Posted at 6:44 PM, Oct 22, 2021
and last updated 2021-10-22 19:52:19-04

OMAHA, Neb. (KMTV) — On a mid-October day in Downtown Omaha, political operatives from around the Midwest learned how to utilize data — such as models, list building, prospecting on social media — all so they’re ready for next year’s campaign.

“You can have the infrastructure but if nobody knows how to use it, the value is lost,” said Justin Kemp, Deputy Chief Data Officer at the Republican National Committee.

Kemp says that infrastructure has improved drastically for the GOP in the last 11 years after Barack Obama won re-election using technology to push voters.

“Biggest thing that we changed was we made it more about the party, about the RNC, and building the infrastructure there and offering it off to candidates free of charge, whereas Democrats are very, very candidate-centric,” said Kemp.

Local experts agree.

“I think the Republicans trailed for a little while. I think they caught up,” said Ryan Horn, President of Bullhorn Communications, who does political ads nationwide.

Horn has been working in political advertising for the last seven years.

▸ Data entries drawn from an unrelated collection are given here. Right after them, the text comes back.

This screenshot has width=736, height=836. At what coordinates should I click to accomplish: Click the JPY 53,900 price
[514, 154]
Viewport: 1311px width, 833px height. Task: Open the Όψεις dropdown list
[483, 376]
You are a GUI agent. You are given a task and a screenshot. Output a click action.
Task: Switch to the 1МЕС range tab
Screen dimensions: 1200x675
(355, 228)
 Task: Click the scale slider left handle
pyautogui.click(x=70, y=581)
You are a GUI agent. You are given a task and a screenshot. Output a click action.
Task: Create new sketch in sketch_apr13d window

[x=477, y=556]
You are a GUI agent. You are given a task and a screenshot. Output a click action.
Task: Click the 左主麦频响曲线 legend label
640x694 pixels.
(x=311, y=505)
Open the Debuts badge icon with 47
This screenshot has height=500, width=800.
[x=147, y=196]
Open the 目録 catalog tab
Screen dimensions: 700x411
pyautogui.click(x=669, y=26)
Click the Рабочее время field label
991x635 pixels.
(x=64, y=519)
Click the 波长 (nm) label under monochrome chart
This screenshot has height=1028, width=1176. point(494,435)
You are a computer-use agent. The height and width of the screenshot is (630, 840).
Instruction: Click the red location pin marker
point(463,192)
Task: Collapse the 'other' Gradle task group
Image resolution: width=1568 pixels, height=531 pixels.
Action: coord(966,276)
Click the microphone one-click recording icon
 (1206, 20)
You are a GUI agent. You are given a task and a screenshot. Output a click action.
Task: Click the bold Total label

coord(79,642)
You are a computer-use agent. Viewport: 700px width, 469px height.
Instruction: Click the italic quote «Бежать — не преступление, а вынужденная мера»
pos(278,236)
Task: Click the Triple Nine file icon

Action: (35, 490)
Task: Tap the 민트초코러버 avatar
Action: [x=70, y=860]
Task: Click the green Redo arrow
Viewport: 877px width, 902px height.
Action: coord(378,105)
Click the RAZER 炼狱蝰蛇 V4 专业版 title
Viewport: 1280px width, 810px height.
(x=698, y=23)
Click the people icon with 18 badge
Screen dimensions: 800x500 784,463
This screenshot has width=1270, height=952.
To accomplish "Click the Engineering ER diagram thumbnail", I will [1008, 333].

He says using data helps them properly target voters, convince moderates to vote red and remind solid conservatives to get to the polls.

The key to that information is social media.

“The dirty little secret is people give away their most valuable commodity for free, it’s their data, information about who they are,” said Horn.

Kemp says the Republicans have the advantage because the $450 million investment at a national level is shared among GOP campaigns throughout the country, allowing campaigns in different states to work together for their shared goal of electing Republicans to office.

“The enhanced ability for campaigns to speak to each other for the work to piggyback when you’re looking at a statewide race, with congressional races, statewide races, legislative races on top of that, we can all work together and we can have a bigger impact,” said Kemp.